Example: Persisting a Cron Schedule to SQLite
The most common use case is giving a cron schedule durability. Without persistence, a missed tick is unrecoverable. With pipe_to, each tick is written to SQLite before the worker processes it — so missed ticks can be retried and the full job history is queryable.
use apalis::{layers::retry::RetryPolicy, prelude::*};
use apalis_cron::{CronStream, Tick};
use apalis_sqlite::{SqlitePool, SqliteStorage};
use cron::Schedule;
use std::str::FromStr;
async fn handle_tick(tick: Tick, data: Data<usize>) {
// Process the current scheduled tick.
}
#[tokio::main]
async fn main() {
// 1. Define the cron schedule.
let schedule = Schedule::from_str("@daily").unwrap();
// 2. Set up the SQLite backend.
let pool = SqlitePool::connect("sqlite::memory:").await.unwrap();
SqliteStorage::setup(&pool)
.await
.expect("unable to run migrations for sqlite");
let sqlite = SqliteStorage::new(&pool);
// 3. Connect the stream to the backend.
// Ticks are written to SQLite before the worker sees them.
let backend = CronStream::new(schedule).pipe_to(sqlite);
// 4. Build the worker as normal.
let worker = WorkerBuilder::new("morning-cereal")
.backend(backend)
.retry(RetryPolicy::retries(5))
.data(42usize)
.build(handle_tick);
worker.run().await.unwrap();
}What this buys you
- Durability — ticks are persisted before processing; a worker restart does not lose them
- Retries — a failed tick handler is retried up to 5 times via
RetryPolicy - Observability — tick history is stored in SQLite and queryable via
ListTasks - Backpressure — the in-memory dequeue backend naturally throttles the stream if the worker falls behind
Example: Piping an In-Memory Stream
For testing or short-lived workloads, you can pipe any finite stream directly into an in-memory backend:
use futures_util::stream;
use apalis_core::backend::{pipe::PipeExt, dequeue};
use apalis_core::worker::context::WorkerContext;
use apalis_core::error::BoxDynError;
use std::time::Duration;
#[tokio::main]
async fn main() {
let stream = stream::iter(0..10).map(|s| Ok::<_, std::io::Error>(s));
let in_memory = dequeue::backend::<u32>(Duration::from_secs(1));
let backend = stream.pipe_to(in_memory);
async fn task(item: u32, ctx: WorkerContext) -> Result<(), BoxDynError> {
println!("Processing: {item}");
Ok(())
}
WorkerBuilder::new("rango-tango")
.backend(backend)
.on_event(|_ctx, ev| println!("Event: {ev:?}"))
.build(task)
.run()
.await
.unwrap();
}This pattern is useful in tests or batch jobs where the full source is known upfront and persistence is not required.
The Pipe Type
Pipe<S, Into, Args, Ctx> holds both the source stream and the destination backend.

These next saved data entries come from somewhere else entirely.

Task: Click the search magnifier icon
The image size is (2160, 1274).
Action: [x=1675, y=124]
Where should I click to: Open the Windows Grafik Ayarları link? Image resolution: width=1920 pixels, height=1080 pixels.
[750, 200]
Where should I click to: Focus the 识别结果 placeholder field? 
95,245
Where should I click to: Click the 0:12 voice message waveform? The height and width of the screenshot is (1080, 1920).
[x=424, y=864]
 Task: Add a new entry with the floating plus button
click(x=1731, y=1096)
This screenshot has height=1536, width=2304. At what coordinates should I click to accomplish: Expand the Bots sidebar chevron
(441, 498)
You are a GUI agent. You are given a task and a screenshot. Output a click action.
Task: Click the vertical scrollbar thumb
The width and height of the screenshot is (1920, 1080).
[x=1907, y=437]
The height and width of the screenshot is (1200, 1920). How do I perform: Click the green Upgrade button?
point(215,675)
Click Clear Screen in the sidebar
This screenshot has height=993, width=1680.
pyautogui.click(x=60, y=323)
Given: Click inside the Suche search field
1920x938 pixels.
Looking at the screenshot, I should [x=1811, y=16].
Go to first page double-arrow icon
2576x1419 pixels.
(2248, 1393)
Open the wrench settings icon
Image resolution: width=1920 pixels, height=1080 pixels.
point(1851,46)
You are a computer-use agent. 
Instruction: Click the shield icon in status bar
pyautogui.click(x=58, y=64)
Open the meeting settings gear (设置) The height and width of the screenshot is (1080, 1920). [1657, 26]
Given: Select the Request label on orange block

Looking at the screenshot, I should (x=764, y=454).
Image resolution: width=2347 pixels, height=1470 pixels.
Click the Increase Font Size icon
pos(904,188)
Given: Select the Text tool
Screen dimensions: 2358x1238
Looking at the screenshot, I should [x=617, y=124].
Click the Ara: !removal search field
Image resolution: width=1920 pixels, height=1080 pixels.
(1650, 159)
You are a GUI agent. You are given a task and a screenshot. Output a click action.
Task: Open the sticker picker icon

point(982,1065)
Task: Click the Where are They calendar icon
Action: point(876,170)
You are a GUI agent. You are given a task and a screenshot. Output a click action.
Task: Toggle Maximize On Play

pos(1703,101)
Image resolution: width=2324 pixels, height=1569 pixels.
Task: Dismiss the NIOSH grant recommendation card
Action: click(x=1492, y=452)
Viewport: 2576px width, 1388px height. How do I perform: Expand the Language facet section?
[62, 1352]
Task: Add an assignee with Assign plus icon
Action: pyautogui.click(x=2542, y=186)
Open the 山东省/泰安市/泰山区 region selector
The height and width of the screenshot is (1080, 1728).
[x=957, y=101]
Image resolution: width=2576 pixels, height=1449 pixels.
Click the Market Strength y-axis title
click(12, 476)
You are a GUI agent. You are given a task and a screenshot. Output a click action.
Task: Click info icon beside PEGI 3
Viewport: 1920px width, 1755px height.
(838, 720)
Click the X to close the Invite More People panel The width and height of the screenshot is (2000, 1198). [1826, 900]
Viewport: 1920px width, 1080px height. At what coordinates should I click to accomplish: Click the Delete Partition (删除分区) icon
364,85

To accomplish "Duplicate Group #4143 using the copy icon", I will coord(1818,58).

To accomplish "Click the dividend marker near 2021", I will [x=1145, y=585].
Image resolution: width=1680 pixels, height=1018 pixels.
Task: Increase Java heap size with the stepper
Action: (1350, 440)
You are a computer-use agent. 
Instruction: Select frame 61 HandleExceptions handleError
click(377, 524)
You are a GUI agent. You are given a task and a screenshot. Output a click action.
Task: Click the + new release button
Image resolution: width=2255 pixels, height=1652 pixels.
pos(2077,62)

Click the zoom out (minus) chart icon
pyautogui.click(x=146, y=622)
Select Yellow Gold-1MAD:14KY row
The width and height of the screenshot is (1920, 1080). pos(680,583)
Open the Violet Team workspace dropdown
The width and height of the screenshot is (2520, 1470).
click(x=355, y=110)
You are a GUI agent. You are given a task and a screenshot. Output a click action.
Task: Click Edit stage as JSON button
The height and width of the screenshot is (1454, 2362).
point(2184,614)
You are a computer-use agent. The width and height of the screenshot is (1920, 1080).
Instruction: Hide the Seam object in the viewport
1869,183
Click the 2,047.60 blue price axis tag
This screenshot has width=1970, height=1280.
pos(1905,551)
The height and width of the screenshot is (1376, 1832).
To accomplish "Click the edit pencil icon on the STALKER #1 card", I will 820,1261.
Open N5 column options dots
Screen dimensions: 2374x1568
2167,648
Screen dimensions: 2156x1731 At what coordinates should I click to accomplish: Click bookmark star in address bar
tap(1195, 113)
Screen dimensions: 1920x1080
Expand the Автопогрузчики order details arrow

It implements Backend by:
- On
poll— forwarding all items from the source stream into the backend viaTaskSink, encoding each item with the backend's configuredCodec - Simultaneously polling the backend's own task stream and forwarding tasks to the worker
- Delegating
heartbeatandmiddlewaredirectly to the inner backend
Because Pipe derefs to the inner backend, you can call any backend method — including list_tasks, list_workers, and other Expose methods — directly on the Pipe if the inner backend supports them.
Error handling
Pipe wraps all errors in PipeError:
| Variant | Cause |
|---|---|
PipeError::Inner(e) | Any error from the source stream, codec, or inner backend |
PipeError::EmptyStream | The source stream yielded None unexpectedly |
Choosing a Target Backend
pipe_to accepts any backend that implements TaskSink<Args>. The choice of backend determines what properties the pipe gains:
| Backend | Persistence | Retries | Observability |
|---|---|---|---|
dequeue::backend (in-memory) | ✗ | ✗ | ✗ |
SqliteStorage | ✓ | ✓ | ✓ |
PostgresStorage | ✓ | ✓ | ✓ |
RedisStorage | ✓ | ✓ | ✓ |
For production cron jobs or any stream where missed ticks matter, always pipe into a persistent backend.
Summary
PipeExt bridges the gap between ephemeral stream sources and durable job queues:
any Stream<Item = Result<Args, E>>
│
└── .pipe_to(backend)
│
├── writes items to backend storage (TaskSink)
├── worker reads from backend (Backend::poll)
└── inherits all backend capabilities: retries, metrics, introspection
A single .pipe_to() call turns a fire-and-forget stream into a fully observable, retriable, persistent task queue — with no changes to your handler function.